The researchers examined the frequency of 583 reproduction-associated genetic variants in the database and found that several of the variants associated with higher reproduction have become more common in recent decades, despite their simultaneous associations with shorter lifespan. The increased frequency of the variants is presumably a result of natural selection for higher reproduction.
"The antagonistic pleiotropy hypothesis predicts that most mutations that increase reproduction but reduce lifespan have larger fitness advantages than disadvantages so are selectively favored," Zhang said.
Even so, human life expectancy, birth rate and reproductive behavior have all changed drastically in the last few decades.

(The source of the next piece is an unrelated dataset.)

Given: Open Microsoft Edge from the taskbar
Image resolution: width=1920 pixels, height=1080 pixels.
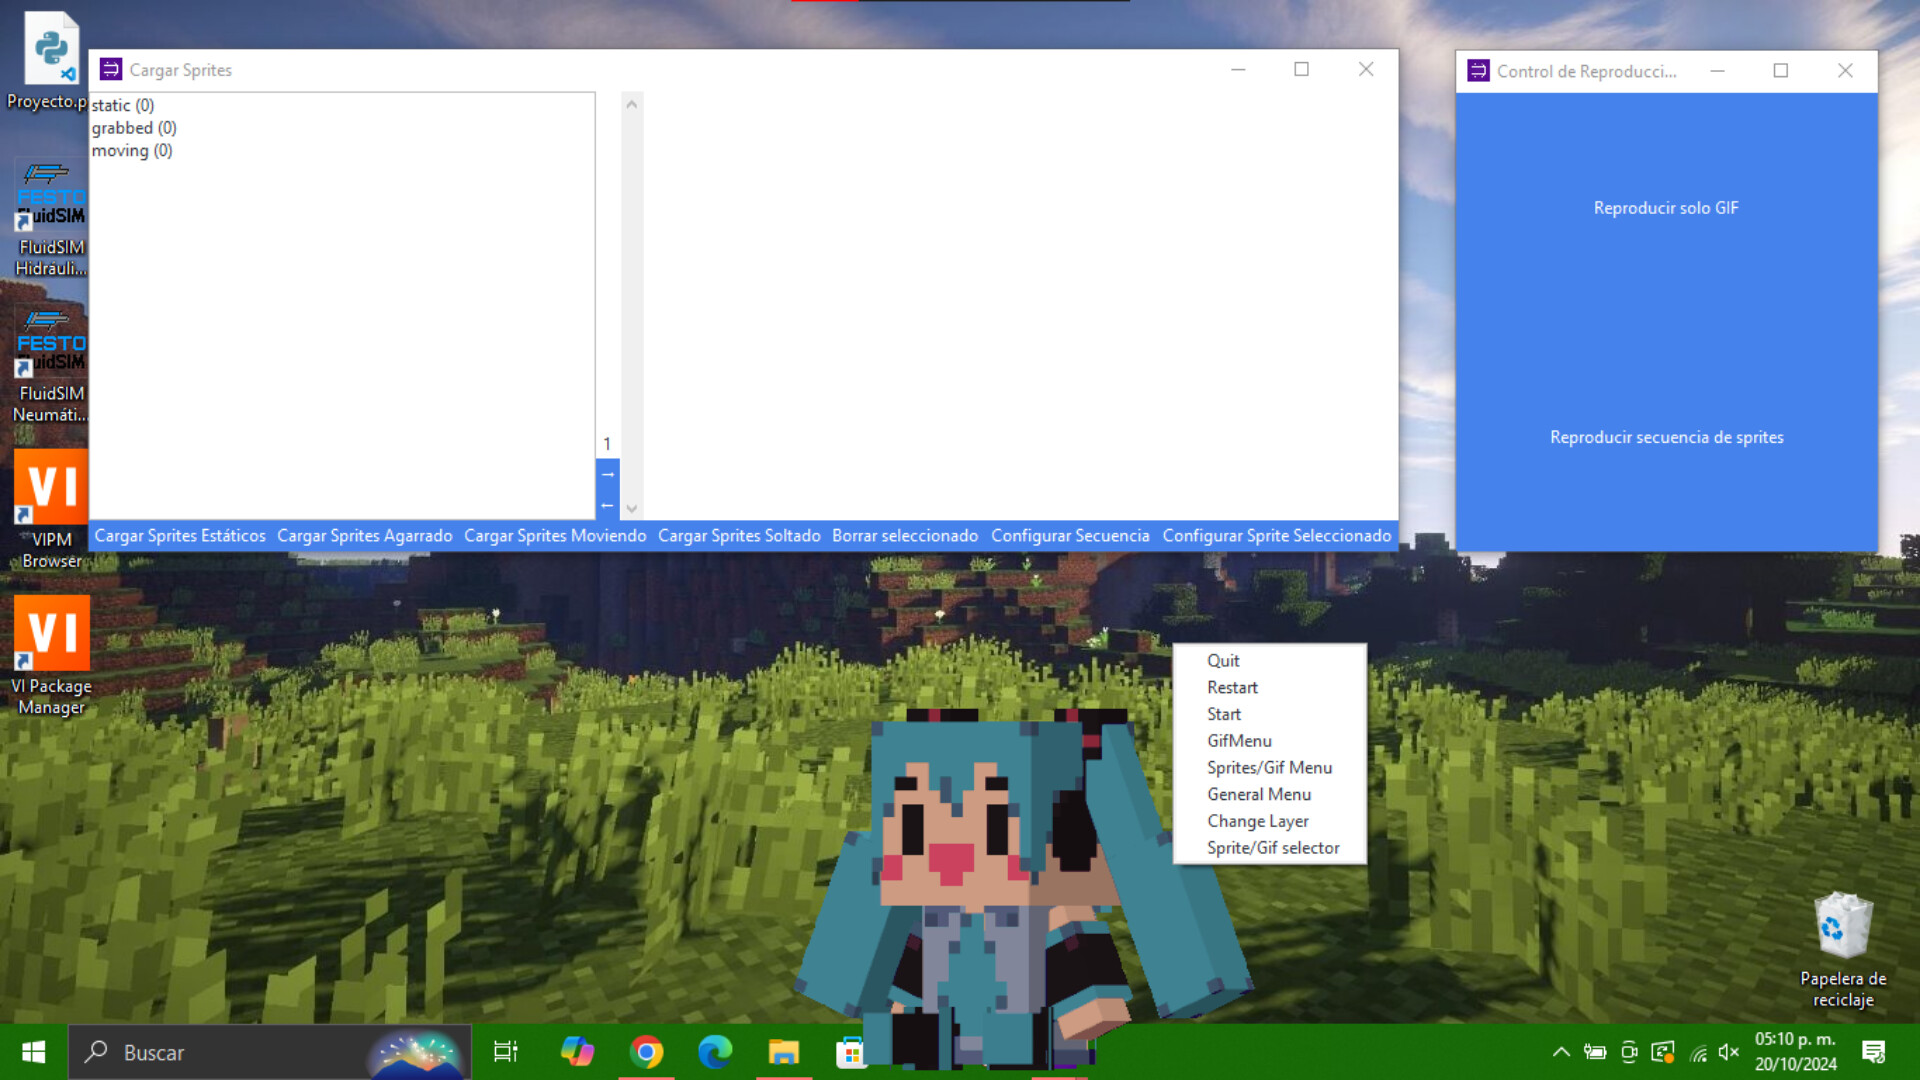Looking at the screenshot, I should [715, 1052].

Specifically, more than half of humans live in areas of the world where birth rates have declined, along with increased incidences of contraception, abortion and reproductive disorder, according to the new study.
Global human life expectancy at birth, on the other hand, has steadily increased from 46.5 years in 1950 to 72.8 years in 2019.
"These trends are primarily driven by substantial environmental shifts, including changes in lifestyles and technologies, and are opposite to the changes caused by natural selection of the genetic variants identified in this study," Zhang said. "This contrast indicates that, compared with environmental factors, genetic factors play a minor role in the human phenotypic changes studied here."